Kristin Bash: I agree with everything that has been said already, but I want to add one or two things. Looking at healthy advertising, I would definitely recommend implementing the 9 pm watershed HFSS advertising restriction for children. Then I would look at expanding London’s outdoor ad restrictions nationally, as evidence supports its impact. Research has demonstrated that restricting HFSS ads throughout Transport for London has reduced the amount of calories of HFSS foods in the weekly shopping basket of a household by 1,000 calories. I can send evidence on that.
I know that school meals will be discussed later, but I want to say something quickly. In the deep evidence dive that we did with the faculty and six other professional public health organisations, we identified clear evidence to support the idea that universally provided school meals reduce obesity and overweight in schools. This has also been supported by recent evidence from the London rollout, where there was a reduction in the rate of obesity of between 5% and 8% among children in year 6 who spend all their years of primary education in a school with universal provision of school meals. It is the “universal” bit that is important. I have evidence on this that I can send. In the interests of time, I will stop there.

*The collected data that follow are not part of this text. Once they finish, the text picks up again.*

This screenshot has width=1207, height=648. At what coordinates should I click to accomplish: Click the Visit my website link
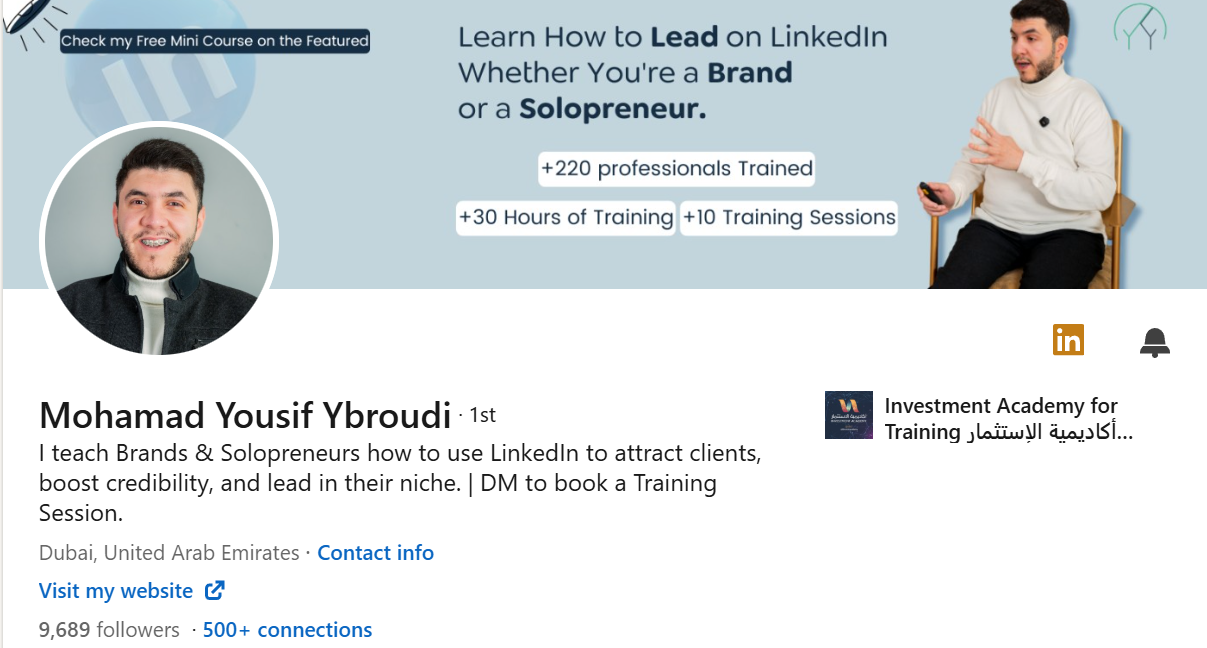[x=114, y=590]
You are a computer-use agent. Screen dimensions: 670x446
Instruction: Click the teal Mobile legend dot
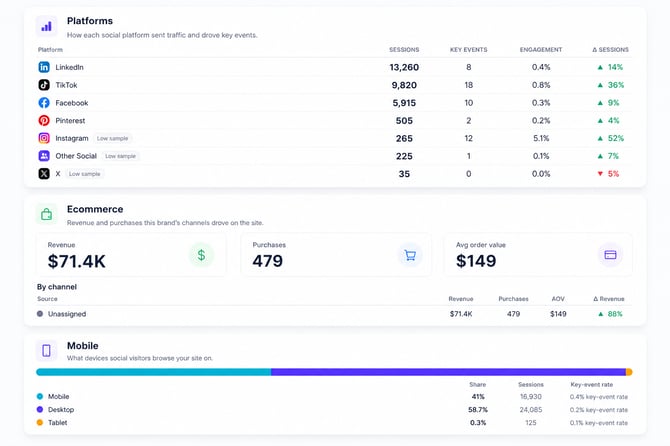[x=40, y=396]
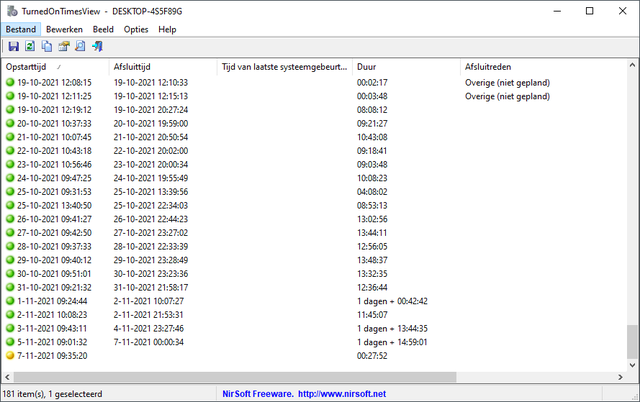Click the vertical scrollbar thumb
The height and width of the screenshot is (402, 640).
click(632, 342)
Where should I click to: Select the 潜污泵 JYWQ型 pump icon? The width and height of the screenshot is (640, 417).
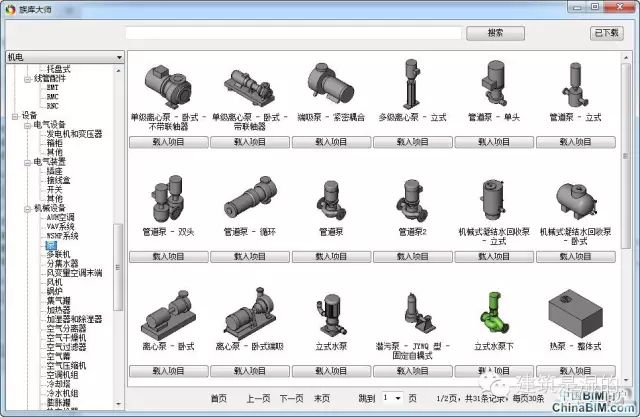tap(412, 313)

The Chair: Thank you. We would be grateful to receive that. I thank all three of our witnesses. We have had a very interesting and useful session this morning. I remind you that the transcript will be sent to you for any corrections that you may need to make.
[1] Note from witness: Hungry baby formula does not contain more protein. Rather, it has a different whey to casein ratio. It is casein-dominant, whereas other infant formulas are whey-dominant, and the NHS recommends the latter.
[2] Note from witness: Mature breastmilk and infant formula milks have the same levels of protein on average – 1.3g/100ml.
[3] Note from witness: Free sugars are defined by Swan et al 2018: A definition of free sugars for the UK | Public Health Nutrition | Cambridge Core. The body does react differently to free sugars and fructose: see Free sugars | Proceedings of the Nutrition Society | Cambridge Core, which states: “Foods which have a high free sugars content (especially if it is predominantly glucose) or which have a high refined starch content, will be likely to generate a large increase in blood glucose and have a high glycaemic index. By contrast higher fibre foods, as well as foods with a high fructose content, will normally have a lower glycaemic index”.
[4] Note from witness: See https://www.fph.org.uk/media/4eigrfuz/upf-position-paper-final-16062023-pdf
[5] Note from witness: Diets in pregnancy influence the taste preferences of babies, because evidence shows they recognise flavours in utero and babies who were exposed to certain flavours in utero are more likely to accept these foods when offered them in infancy.